I RECEIVED A REVIEW COPY FROM THE PUBLISHER AT MY REQUEST. THANK YOU.
My Review: It's a horrible, horrible story; it destroyed its narrator and bid fair to make me a whispering zombie; man's inexpressible vileness and irreducible cruelty are a weight too heavy for me to bear. His task is to copyedit a human-rights report commissioned by the Archbishop to ascertain the guilt and/or innocence of the parties to a genocide. Every step of the narrator's descent into mental illness's loudest darkest corners is punctuated by italicized phrases he's culled from this report...all one thousand one hundred pages...for their unusual, beautiful, euphonious horror: I am not complete in the mind greets the reader on page one. A man who lived beyond the violence that stole his family from him utters those words, to a psychologist, as the report takes shape, as the professional records the words and assesses the soul that left the body of the speaker, so as to bear witness.

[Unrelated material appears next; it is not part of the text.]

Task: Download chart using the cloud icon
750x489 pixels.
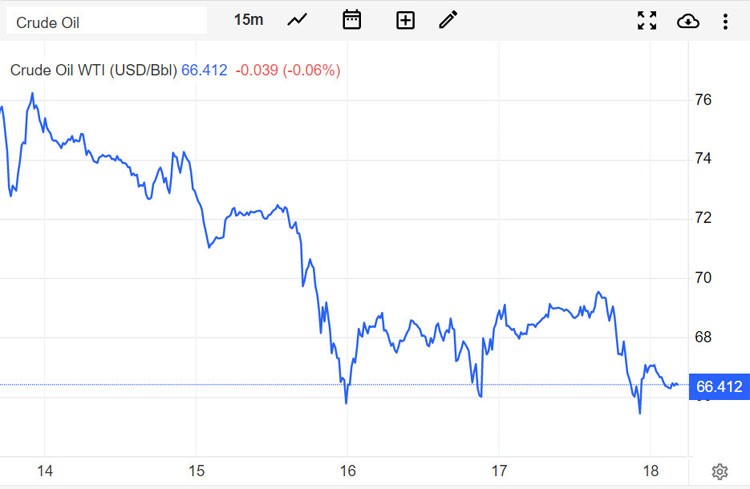Action: [688, 21]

I didn't read the original Spanish, but I'll wager there's nothing significant lost in Katherine Silver's translation. It's too precisely evocative. It's also extremely prolix in its one hundred forty-two pages. Words pile up, words wind around your eyestalks, words make dizzyingly alien geometries as they flow from the desperately purging narrator. Words distance him, though not the reader, from the blood and hate and evil he must view as structures and concepts in order to earn his five thousand United States dollars for copyediting one thousand one hundred pages of agony. The slaughter of untold bodies is actually the less revolting part of the tale...Wounded, yes, is hard to be left, but dead is ever peaceful is not something a grandmother should have cause to say of her murdered descendants...and the litany of one thousand one hundred pages reminds us that the narrator is doing a job, is taking the written results of an investigation, is applying grammar and punctuation to the massive, traumatized shouting of the victims of genocide.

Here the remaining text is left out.